In Exercises 23 and \(24,\) sketch a graph of a function \(f\) that satisfies the given values. (There are many correct answers.) \(f(0)\) is undefined. \(\lim _{x \rightarrow 0} f(x)=4\) \(f(2)=6\) \(\lim _{x \rightarrow 2} f(x)=3\)

Short answer

The graph of the function \(f\) should show an open circle at (0,4) because the function is undefined at \(x=0\) but approaches 4 as \(x\) nears 0. There should also be an open circle at (2,3) because \(f(x)\) approaches 3 as \(x\) nears 2, but the function at \(x=2\) is 6, not 3. So, there should be a distinct point at (2,6). In essence, the graph exhibits the given properties of the function.

Step-by-step solution

Understanding the Limits and Function Values

Start by analyzing the given limit values and function values. The limit as \(x\) approaches 0 for \(f(x)\) is 4, meaning the value of \(f(x)\) approaches 4 as \(x\) gets closer to 0. Yet, \(f(0)\) is undefined, so at \(x=0\), there will be no point on the graph. Similarly, as \(x\) approaches 2, \(f(x)\) approaches 3, but \(f(2)\) is not 3 but 6. This information will help to guide the sketch of the function graph.

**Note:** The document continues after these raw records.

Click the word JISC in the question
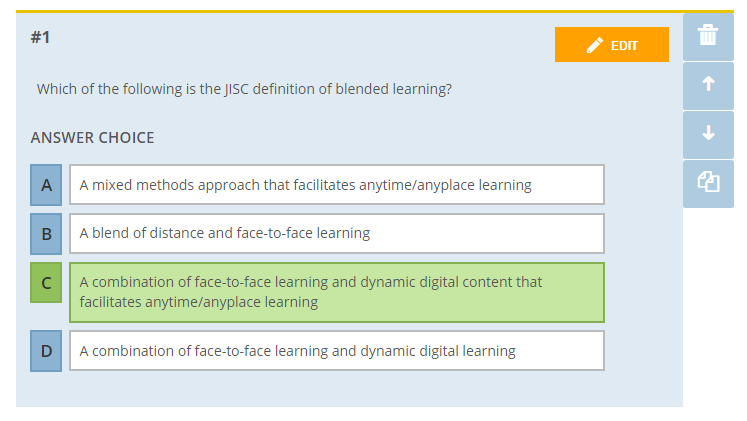The width and height of the screenshot is (747, 421). [237, 89]
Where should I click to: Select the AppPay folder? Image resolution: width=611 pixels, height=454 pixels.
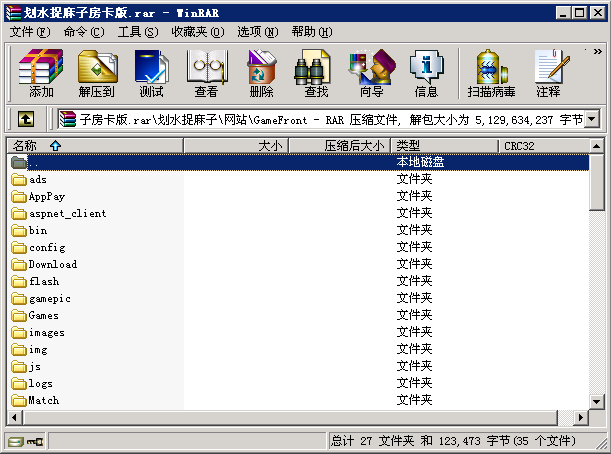tap(46, 197)
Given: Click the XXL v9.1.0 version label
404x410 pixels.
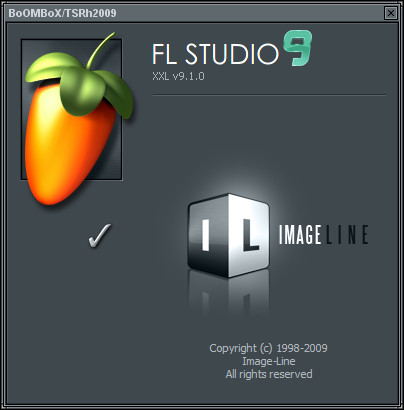Looking at the screenshot, I should 178,76.
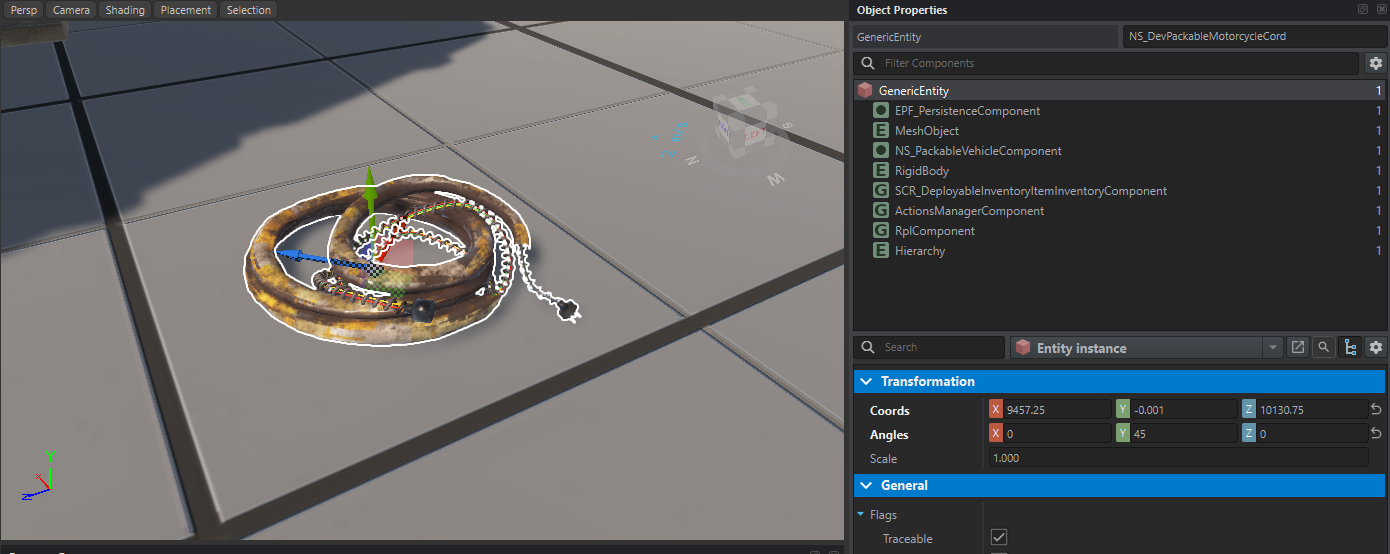Click the open-in-new-window icon beside Entity instance
This screenshot has height=554, width=1390.
(x=1298, y=347)
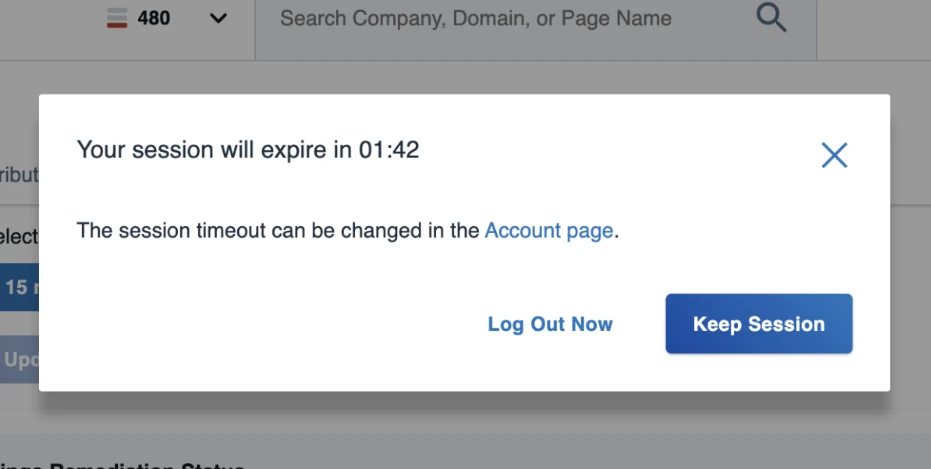Click the magnifying glass search icon

tap(771, 18)
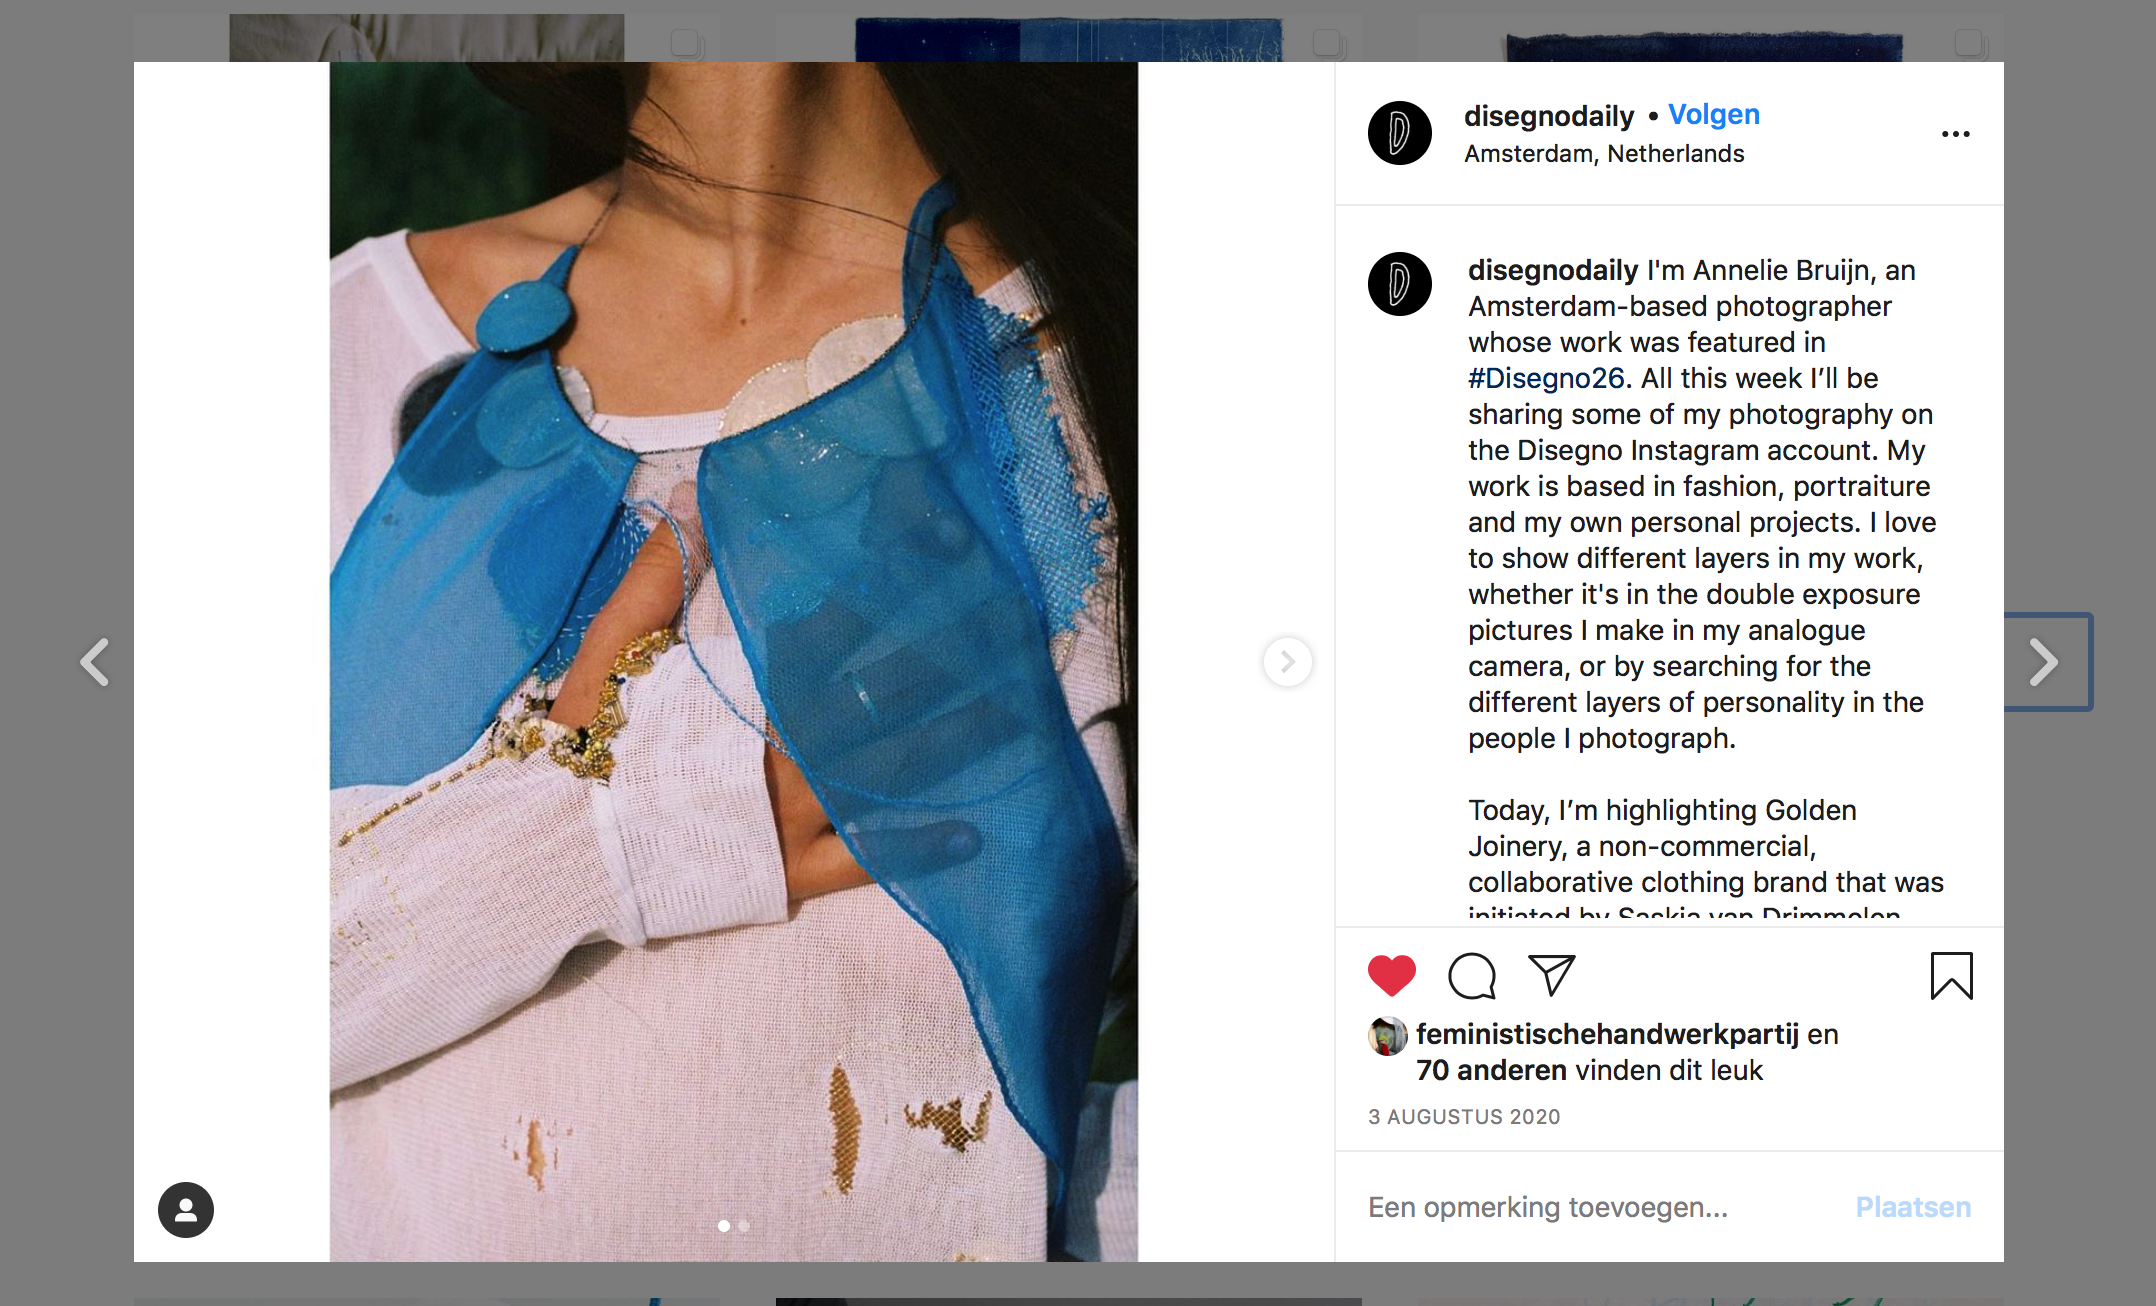Open the comment speech bubble icon

tap(1472, 976)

Sketching the Graph Based on Limits

Next, sketch a preliminary graph based on the provided limits. On this initial sketch, place an open circle at \(x=0\) and \(x=2\) to indicate that the function is undefined at those points. The \(y\) values of these open circles should be at the limit values. For \(x=0\), place the open circle at \(f(x)=4\), and for \(x=2\), place the open circle at \(f(x)=3\). After this step, the preliminary sketch should show that as \(x\) approaches 0, \(f(x)\) approaches 4, and as \(x\) approaches 2, \(f(x)\) approaches 3, but it is undefined at these particular \(x\) values.

Adding the Function Points

Following the preliminary sketch, add the function values where \(f(x)\) is defined. At \(x=2\), \(f(2)\) is equal to 6, so add a point on the graph at \(x=2\) and \(f(x)=6\). After this step, the graph should reflect the properties of the function \(f\) as given in the exercise: \(f(x)\) is undefined at \(x=0\), it approaches 4 as \(x\) approaches 0, it equals 6 at \(x=2\), and it approaches 3 as \(x\) approaches 2.